### WHAT IS BEING ASKED
Write out the whole listing exactly as it stands.

### GIVEN ENTRIES
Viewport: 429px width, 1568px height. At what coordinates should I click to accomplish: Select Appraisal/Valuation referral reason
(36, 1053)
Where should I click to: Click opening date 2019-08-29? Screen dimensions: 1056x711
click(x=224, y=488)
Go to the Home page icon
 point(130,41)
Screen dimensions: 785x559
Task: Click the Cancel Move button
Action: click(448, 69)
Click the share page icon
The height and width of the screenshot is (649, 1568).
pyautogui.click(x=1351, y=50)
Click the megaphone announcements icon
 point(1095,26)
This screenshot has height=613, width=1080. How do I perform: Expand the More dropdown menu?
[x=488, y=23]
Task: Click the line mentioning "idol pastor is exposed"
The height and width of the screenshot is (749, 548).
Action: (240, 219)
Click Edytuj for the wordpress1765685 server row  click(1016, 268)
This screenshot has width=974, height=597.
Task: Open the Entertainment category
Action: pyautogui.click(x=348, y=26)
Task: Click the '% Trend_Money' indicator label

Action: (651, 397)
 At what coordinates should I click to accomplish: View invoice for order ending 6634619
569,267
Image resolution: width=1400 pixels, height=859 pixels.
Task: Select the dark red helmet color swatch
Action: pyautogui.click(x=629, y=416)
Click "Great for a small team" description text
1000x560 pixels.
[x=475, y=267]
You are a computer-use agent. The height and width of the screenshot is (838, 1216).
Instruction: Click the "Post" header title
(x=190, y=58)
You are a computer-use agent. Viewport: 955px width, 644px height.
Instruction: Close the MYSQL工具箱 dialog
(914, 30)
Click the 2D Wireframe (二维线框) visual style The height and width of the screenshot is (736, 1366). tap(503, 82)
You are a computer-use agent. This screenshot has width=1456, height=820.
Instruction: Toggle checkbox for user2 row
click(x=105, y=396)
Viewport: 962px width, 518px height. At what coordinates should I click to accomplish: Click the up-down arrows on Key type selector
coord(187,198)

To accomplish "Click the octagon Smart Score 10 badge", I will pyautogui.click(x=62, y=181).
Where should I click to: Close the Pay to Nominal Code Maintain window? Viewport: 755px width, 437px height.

### EXERCISE ANSWER
Viewport: 429px width, 1568px height. At what coordinates should I click to accomplish: Select Appraisal/Valuation referral reason
(36, 1053)
Where should I click to: Click opening date 2019-08-29? Screen dimensions: 1056x711
click(x=224, y=488)
Go to the Home page icon
 point(130,41)
Screen dimensions: 785x559
Task: Click the Cancel Move button
Action: click(448, 69)
Click the share page icon
The height and width of the screenshot is (649, 1568).
pyautogui.click(x=1351, y=50)
Click the megaphone announcements icon
 point(1095,26)
This screenshot has height=613, width=1080. How do I perform: Expand the More dropdown menu?
[x=488, y=23]
Task: Click the line mentioning "idol pastor is exposed"
The height and width of the screenshot is (749, 548).
Action: (240, 219)
Click Edytuj for the wordpress1765685 server row  click(1016, 268)
This screenshot has width=974, height=597.
Task: Open the Entertainment category
Action: pyautogui.click(x=348, y=26)
Task: Click the '% Trend_Money' indicator label

Action: (651, 397)
 At what coordinates should I click to accomplish: View invoice for order ending 6634619
569,267
Image resolution: width=1400 pixels, height=859 pixels.
Task: Select the dark red helmet color swatch
Action: pyautogui.click(x=629, y=416)
Click "Great for a small team" description text
1000x560 pixels.
[x=475, y=267]
You are a computer-use agent. The height and width of the screenshot is (838, 1216).
Instruction: Click the "Post" header title
(x=190, y=58)
You are a computer-use agent. Viewport: 955px width, 644px height.
Instruction: Close the MYSQL工具箱 dialog
(914, 30)
Click the 2D Wireframe (二维线框) visual style The height and width of the screenshot is (736, 1366). tap(503, 82)
You are a computer-use agent. This screenshot has width=1456, height=820.
Instruction: Toggle checkbox for user2 row
click(x=105, y=396)
Viewport: 962px width, 518px height. At what coordinates should I click to accomplish: Click the up-down arrows on Key type selector
coord(187,198)

To accomplish "Click the octagon Smart Score 10 badge", I will pyautogui.click(x=62, y=181).
Where should I click to: Close the Pay to Nominal Code Maintain window? Viewport: 755px width, 437px height.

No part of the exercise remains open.